Arthur Hayes’s analyst focuses on Chinese Yuan (CNY), which has lost nearly 15% of its value against the US Dollar (USD) since the beginning of the year. Then, he raised the question of whether China might consider investing billions of dollars in Bitcoin and other assets as a way to hedge against economic fluctuations.
Hayes said he consulted China researcher Andrew Collier from Orient Capital Research, who proposed examining the gap between China’s net export earnings and its official foreign exchange reserves to gauge potential capital flight.
The data revealed that while China’s foreign exchange reserves have increased by $32.4 billion this year, international net exports have surged by $553.25 billion, leaving approximately $520.85 billion unaccounted for.

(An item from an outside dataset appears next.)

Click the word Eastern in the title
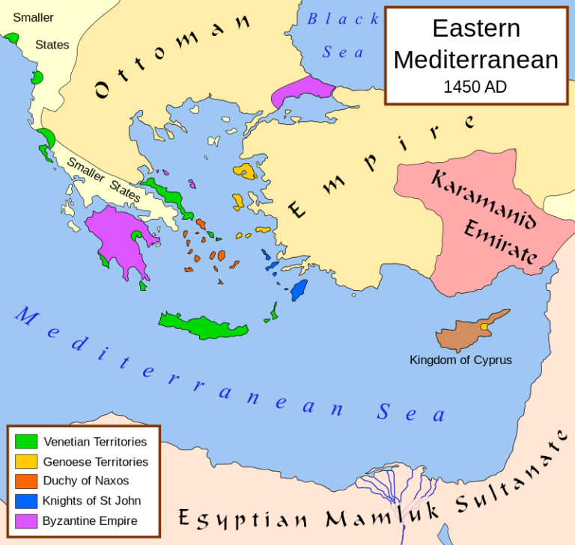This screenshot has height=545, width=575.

Arthur Hayes speculated that a part of this capital could have flowed into some assets. It is possible that China has bought gold and paid down offshore USD debt held by its banks and corporations. He also suggested that some of the capital has poured into cryptocurrencies, especially Bitcoin. China is definitely not buying more US Treasuries, he said.
He also emphasized that the relationship between the Japanese Yen (JPY) and CNY is weakening, suggesting that CNY must weaken to maintain its competitiveness with Japan. Hayes suggested that Chinese capital outflows from the country will likely continue to grow.
China’s investment in Bitcoin is still just a conspiracy theory because the country still maintains a negative attitude towards cryptocurrencies. However, some major cities have taken a friendlier stance, especially Hong Kong.
In May, a court in Shanghai declared that bitcoin qualifies as a virtual asset enjoying the protection of Chinese law, despite the ban on cryptocurrency trading in China.